SilverApples · 20/08/2013 18:15

In some situations I taught my son silence.
Then he could ask his questions later.
But he's able and capable of learning that sort of subtlety. There are other things he cannot deal with, whatever the 'teaching'

PaperSeagull · 20/08/2013 18:25

Generally, I feel that we are making progress in terms of awareness and inclusion of people with special needs. Certainly things are better than they were when my brother was a child. He is on the autism spectrum, quite high functioning in many ways but clearly with additional needs. His childhood was spent being excluded (at best) and viciously bullied. No one thought twice about treating him like dirt, because he was "weird."

I do think things are better nowadays. But then I read some comments on threads like this, and I know we have a long way to go.

froubylou · 20/08/2013 18:27

It's a tough one.

I like to have kids round to play in my back garden when I have the padding pool out.

However I have steep steps up and down to it so won't have friends DD who is only 3 unless her mum or dad could come to watch her. Equally if a child had a physical disability that made using the steps difficult then I would insist an adult was present.

It's not about excluding anyone. It's about making sure that everyone is looked after and that anyone who can't manage is supported by someone responsible.

The same would apply to a child with sn. If they were friends with my dc then I wouldn't exclude them because they had sn. But I would exclude them if there was no one willing to enable them to be included. I understand that children with sn can't help their behaviour and that every child is unique and individual in the level and type of support that they need.
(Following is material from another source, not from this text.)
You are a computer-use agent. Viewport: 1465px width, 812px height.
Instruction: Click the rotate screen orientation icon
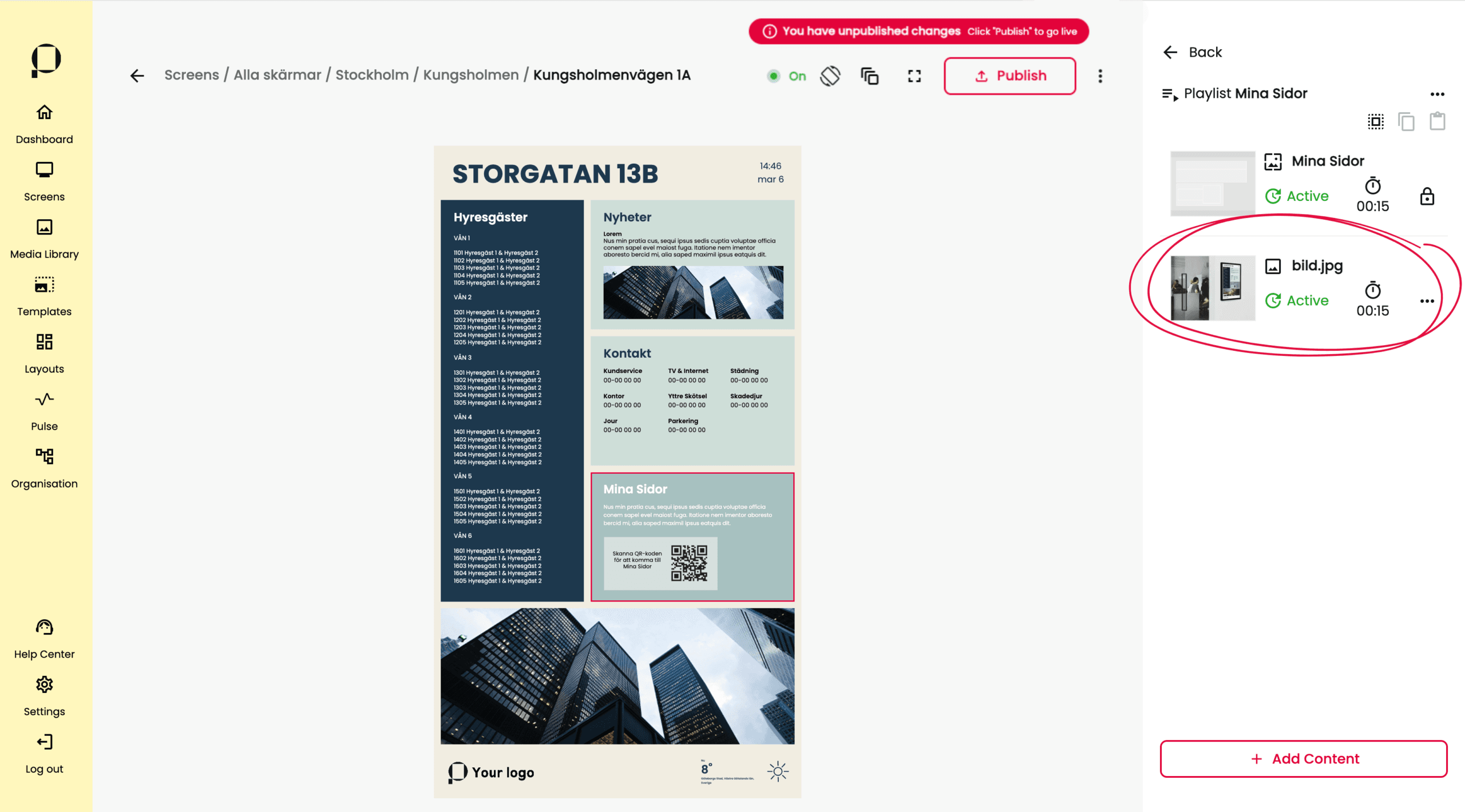[830, 76]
But in this case it isn't uo to the op to provide that support or care. It is her garden.

Wasn't there a thread at the start of the summer holidays from a mum with a little boy with sn who after swearing at a little girl was being excluded from a neighbours garden?

It's the same story from a different perspective. I think the advice to that mother was speak to the neighbours and explain. I think some people were cross on behalf of her ds.
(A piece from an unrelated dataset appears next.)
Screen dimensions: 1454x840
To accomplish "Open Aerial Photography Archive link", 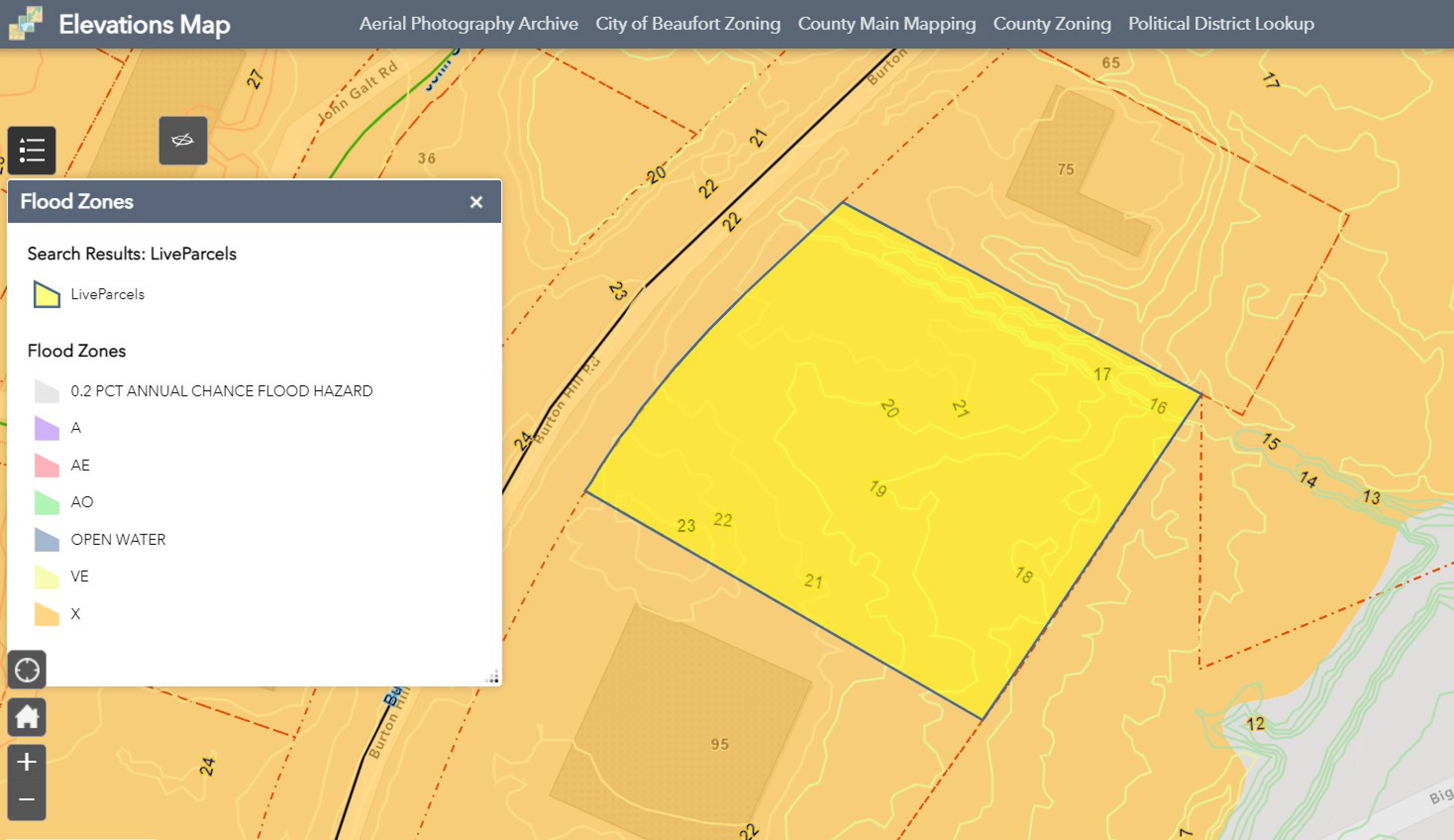I will [468, 24].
Hope the op of this thread isnt the neighbour!

Morgause · 20/08/2013 18:37

There is also the disparity in ages to be taken into account. The child from next door is older, bigger and stronger than the other DCs playing in OP's garden. I wouldn't be comfortable with just that fact.

When my DCs were young ours was the garden where children gathered but I wouldn't allow children a lot older than mine round to play. It tended to get rough and lead to tears.